Leserbrief

Politik Nach dem Maut-Desaster müsste Scheuer zurücktreten

Charakter und Moral

Da wird der österreichische rechtsextremistische Ex-Innenminister mit dem Satz zitiert, dass das Recht der Politik folgen müsse. Damit wird die Gewaltenteilung der demokratischen Grundordnung in Frage gestellt. Die Medien verreißen diesen Satz und Herbert Kickl erhält ordentlich Gegenwind, gerade auch von Politikern der Unionsparteien.

Nun stellt sich unser Bundesminister für Verkehr und digitale Infrastruktur, Andreas Scheuer, hin und erklärt am Mittwoch nach der Sitzung des Verkehrsausschusses: „Ich habe nie vernommen, dass Politik auf Gerichtsurteile bis zum Schluss warten muss, sonst könnten wir den Politikbetrieb einstellen.“ Das ist überbordende Arroganz von Andreas Scheuer, der von seinem Fehlverhalten ablenken will.

Er beschreibt das Anliegen des rechtsextremsten Antidemokraten Herbert Kickl in Österreich als ein in Deutschland seit ewigen Zeiten praktiziertes Handlungsschema.

Demzufolge ist Scheuer aus meiner Sicht nicht anders einzuordnen als sein rechtsextremer österreichischer Gedankenbruder. Christian Weißgerber hat in seinem Buch „Mein Vaterland“ Dummheit wie folgt beschrieben: „Dummheit ist für mich nicht die Abwesenheit von Bildung, Wissen oder ein Mangel an Intelligenz. Das Vermögen, falsche Probleme zu erzeugen und daran zu glauben, das ist Dummheit für mich, also eine Fähigkeit, die alle Menschen besitzen und auf verschiedenste Weise praktizieren.“

Andreas Scheuer hat übrigens einen Eid geschworen, den Eid, Schaden vom deutschen Volk abzuwenden. Folglich hat er nun den Eid gebrochen.

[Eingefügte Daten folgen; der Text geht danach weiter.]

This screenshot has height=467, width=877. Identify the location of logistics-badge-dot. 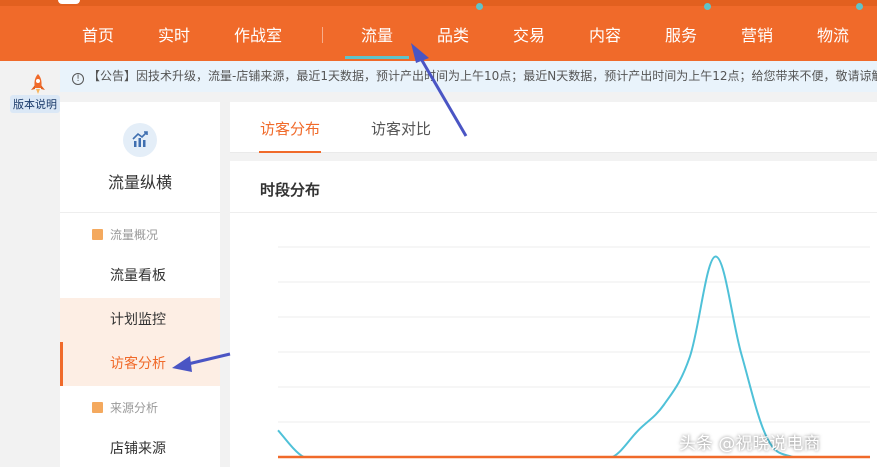
(860, 6).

Strafrechtlich wird dies zwar nicht als Meineid behandelt, aber ein Eidbruch bleibt ein Eidbruch.

Dass alle seine den Bürgern bekannten öffentlichen Aussagen das Papier nicht wert sind, auf dem sie gedruckt werden, zeigt einmal mehr, dass Verkehrsminister Scheuer dem Amt mit seiner öffentlichen Verantwortung nicht gewachsen ist.

Bedenkt man noch, wer in dieser ganzen Sache seine Rechtsberater waren, KPMG Law und nachfolgend PWC Legal, kann man sich eines faden Beigeschmacks nicht erwehren.

Minister Scheuer hat die Verträge unterschrieben, obwohl ihm die rechtswidrige Einschätzung der Pkw-Maut des wissenschaftlichen Dienstes des Bundestages bekannt waren. Dass auch die beauftragten Firmen die Pkw-Maut noch als rechtsunsicher angesehen haben, beweist die Mitteilung der Kanzlei Noerr: „Die Verträge enthalten Schutzbestimmungen, die Vermögensschäden für die Betreibergesellschaft und ihre Gesellschafter vorbeugen sollen. Dies gilt auch für den Fall, dass die Infrastrukturabgabe nicht eingeführt werden sollte.“ Das steht dort wortwörtlich.

Es gab Zeiten in der Bundesrepublik Deutschland, da hatten Politiker noch Charakter und traten aus weit weniger gravierenden Gründen zurück.

Max Weber definierte die Eigenschaften eines Berufspolitikers so, dass er für die Politik lebt und nicht von der Politik.